Ben is the guy she tells you not to worry about. Rich, good-looking, affable, and unknowable, he meets Hae-mi under strange circumstances and quickly becomes an intractable part of her life. And we don’t notice or choose not to notice, his odd quirks, his behavioral red flags, because Yeun plays him as an easy-going drifter (a kid with too much money and not enough real-world experience). He’s the ignorant, well-meaning elite, and Jong-su’s increasing jealousy towards him only manages to put him on more of a pedestal. Until Hae-mi goes missing, and suddenly every mannerism and allusion Yeun’s quietly played up for the camera comes into focus. It’s a sinister switch-up, one that adds a wholly different meaning to the film, and it wouldn’t have landed quite the same if Yeun wasn’t so damn suave on screen.

Which brings us to his latest film, Minari. (Well, technically we’ve slid past his voiceover work on shows like Tuca & Bertie and Final Space but just know, he’s good at that too.) A film written and directed by Lee Isaac Chung, Minari follows a Korean-American family that moves to a tiny town in Arkansas in pursuit of the American Dream. Yeun plays Jacob, the patriarch who leads his family on this adventure, one that soon becomes a struggle plagued by poverty and racism and the side effects of culture shock.
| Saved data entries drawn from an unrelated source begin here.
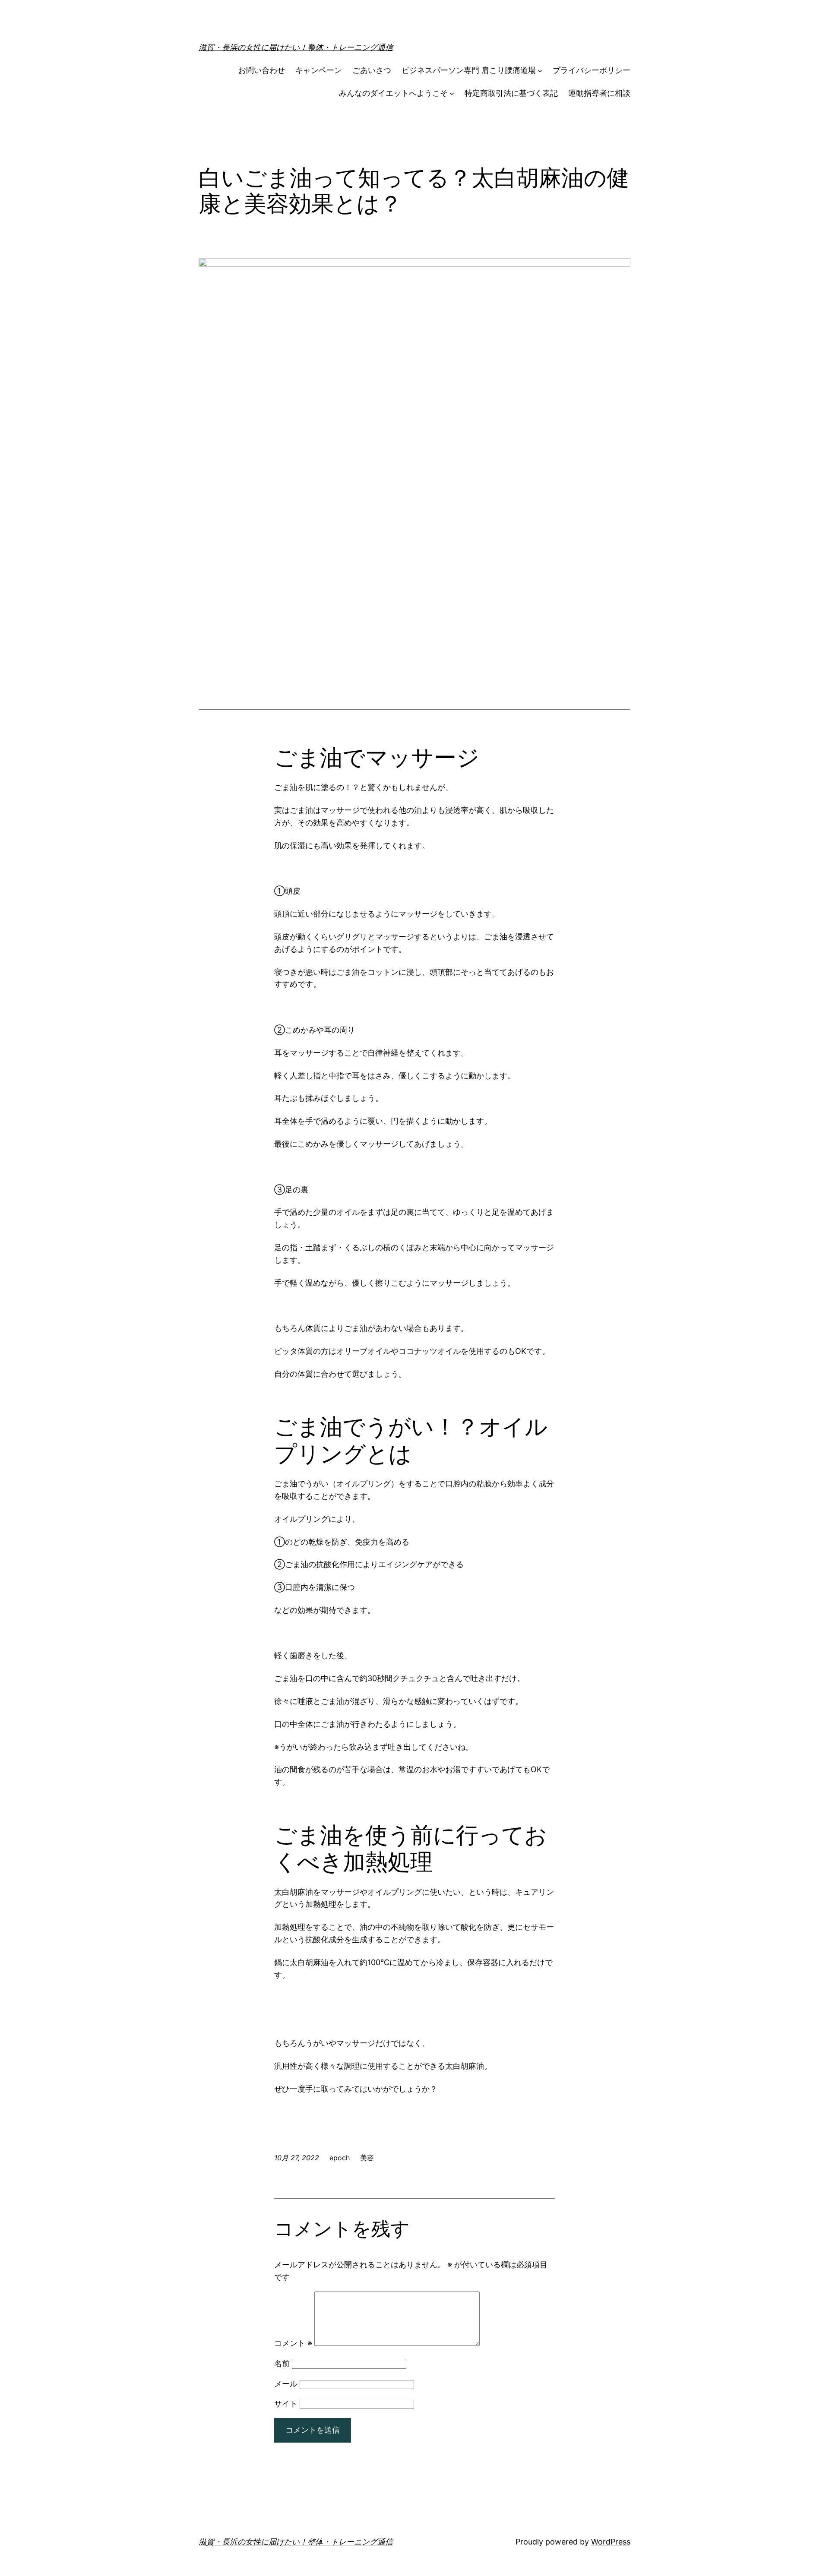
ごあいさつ (371, 70)
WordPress (610, 2541)
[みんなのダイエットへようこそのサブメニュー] (451, 93)
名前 (282, 2363)
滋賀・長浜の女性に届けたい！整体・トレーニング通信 (296, 47)
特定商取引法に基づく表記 (511, 93)
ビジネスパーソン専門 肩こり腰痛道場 (469, 70)
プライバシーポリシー (591, 70)
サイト (285, 2403)
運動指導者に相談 (599, 93)
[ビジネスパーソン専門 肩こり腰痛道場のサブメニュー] (540, 70)
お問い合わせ (261, 70)
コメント (293, 2343)
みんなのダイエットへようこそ (393, 93)
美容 (367, 2157)
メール (285, 2383)
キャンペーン (318, 70)
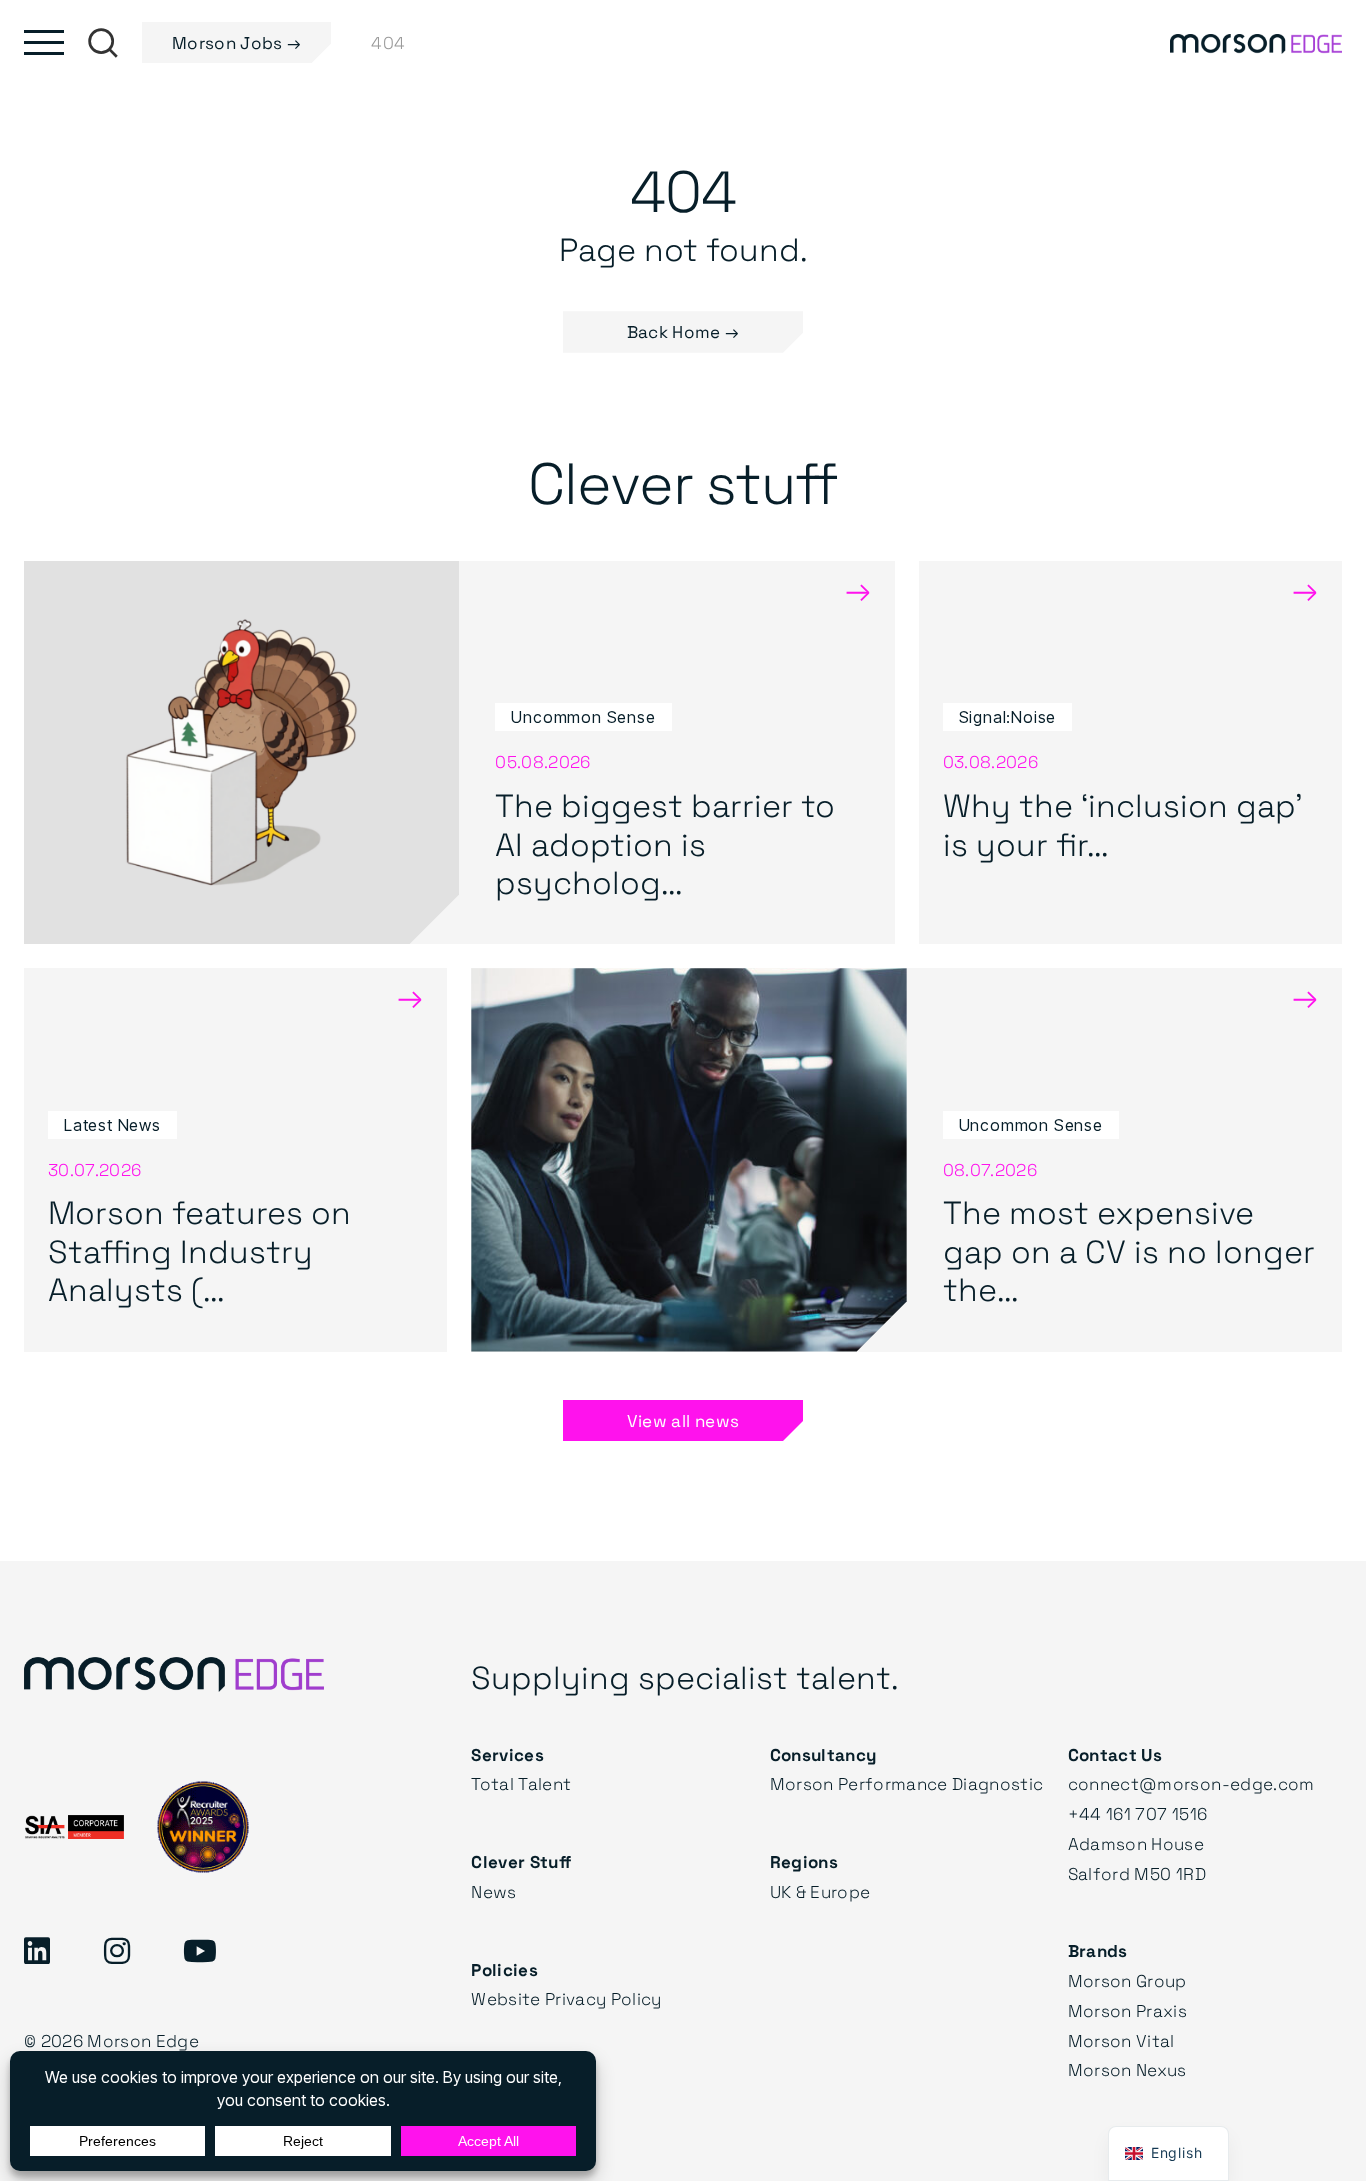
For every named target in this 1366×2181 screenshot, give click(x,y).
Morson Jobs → (236, 42)
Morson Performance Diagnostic (907, 1783)
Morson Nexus (1127, 2069)
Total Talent (521, 1783)
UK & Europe (820, 1891)
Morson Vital (1121, 2040)
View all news (683, 1420)
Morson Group (1127, 1980)
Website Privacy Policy (566, 1998)
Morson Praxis (1127, 2010)
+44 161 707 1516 (1137, 1813)
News (493, 1891)
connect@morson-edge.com (1191, 1783)
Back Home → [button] (683, 331)
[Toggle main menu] (44, 42)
It’s a moving portrait of the immigrant experience and Yeun’s already received praise for his performance in it, which means the curse may finally be lifted.

I’m talking about the curse we’ve all been suffering under that’s apparently blinded us to just how talented Steven Yeun actually is. I’ve only seen the trailer for Minari. I honestly have no idea if the Oscars will even happen this year. And yet I know one thing with absolute certainty: if Steven Yeun doesn’t take home a gold statue, at least over Zoom, then the culture is doomed and the asteroid can just hit now.